Os pesquisadores, especializados em analisar o papel das mudanças climáticas causadas pela atividade humana em eventos meteorológicos extremos, concluíram que as temperaturas excepcionalmente elevadas registradas durante o dia e a noite teriam sido “praticamente impossíveis” nesta época do ano em 1976, outro período marcado por calor intenso.
Segundo os cálculos dos especialistas, uma onda de calor semelhante ocorrida naquela época teria sido 3,5°C mais amena durante o dia e 2,4°C mais fria durante a noite.

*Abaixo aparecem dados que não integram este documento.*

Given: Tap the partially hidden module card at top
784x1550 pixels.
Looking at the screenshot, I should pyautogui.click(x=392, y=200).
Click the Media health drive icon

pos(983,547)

“Concluímos que, nos últimos 50 anos, período em que o planeta aqueceu 1,1°C, a probabilidade de uma onda de calor como esta aumentou muito”, afirmou Theodore Keeping, do Imperial College London e um dos autores do estudo. “Este evento não teria sido possível em junho sem as mudanças climáticas”, acrescentou durante uma entrevista coletiva.

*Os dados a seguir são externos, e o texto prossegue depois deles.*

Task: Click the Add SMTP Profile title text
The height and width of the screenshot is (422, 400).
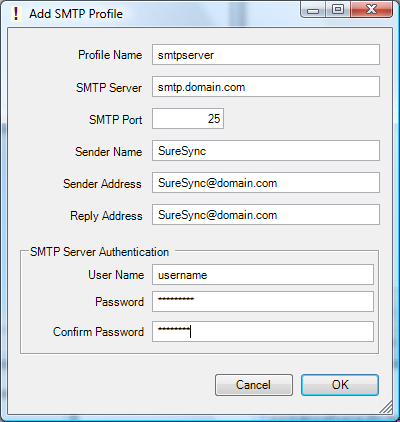Action: point(76,14)
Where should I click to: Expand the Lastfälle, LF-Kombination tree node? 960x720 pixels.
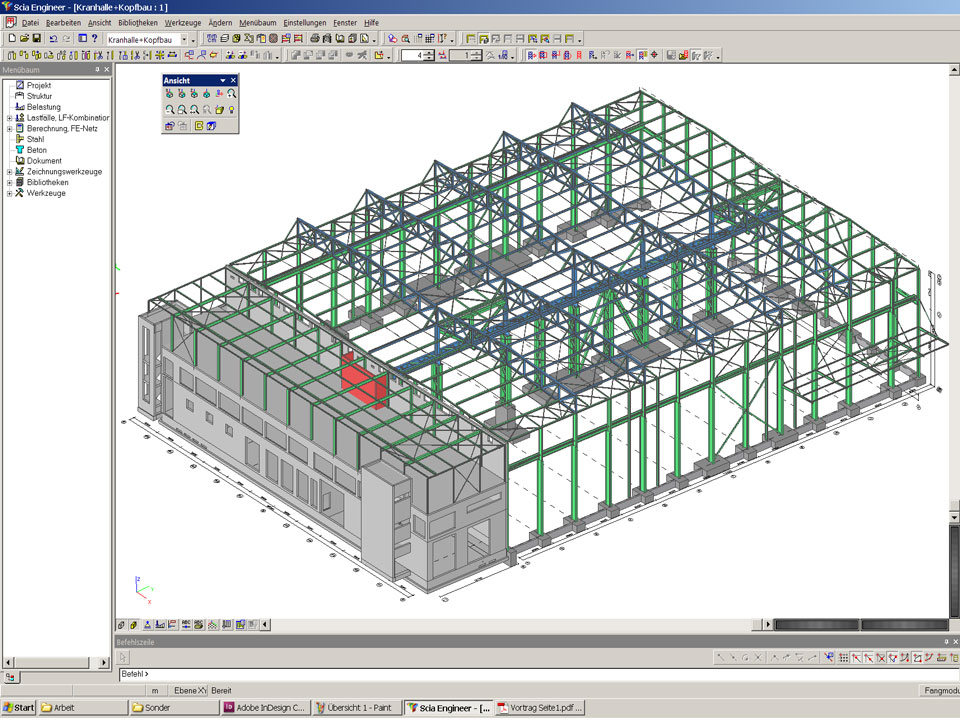(9, 118)
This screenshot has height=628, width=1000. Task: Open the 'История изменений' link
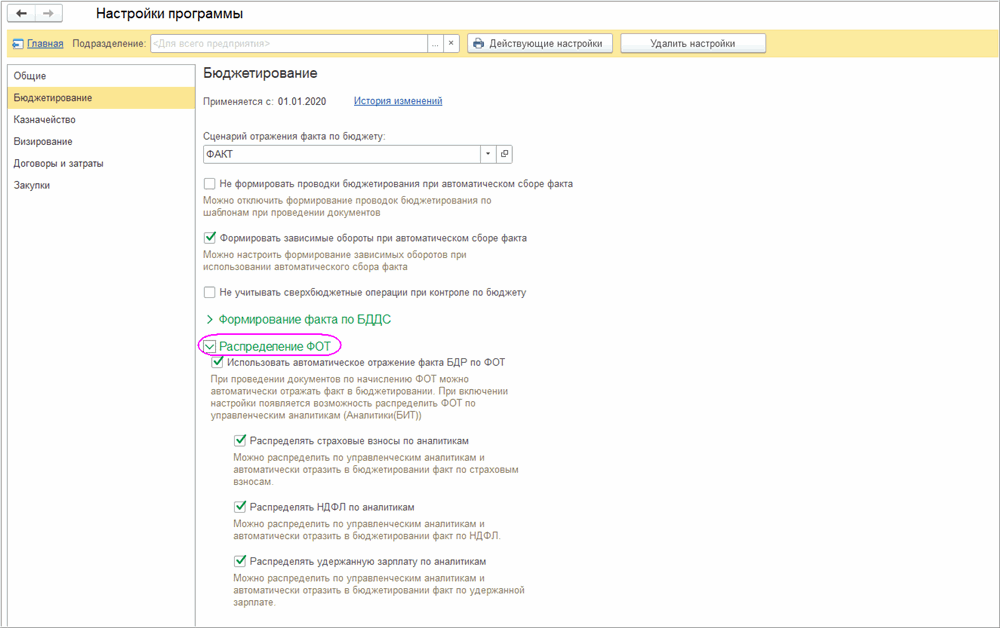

A Europa Ocidental enfrenta temperaturas extremas há mais de uma semana devido a um fenômeno conhecido como “bloqueio ômega”, nome inspirado no formato que lembra a letra grega Ω. O termo “bloqueio” refere-se ao fato de que essa área de alta pressão permanece praticamente estacionária.
Em condições normais, a corrente de jato transporta continuamente os sistemas meteorológicos de oeste para leste. Durante um bloqueio ômega, porém, esse fluxo é interrompido e pode desviar-se significativamente para o norte e para o sul, isolando os sistemas de pressão.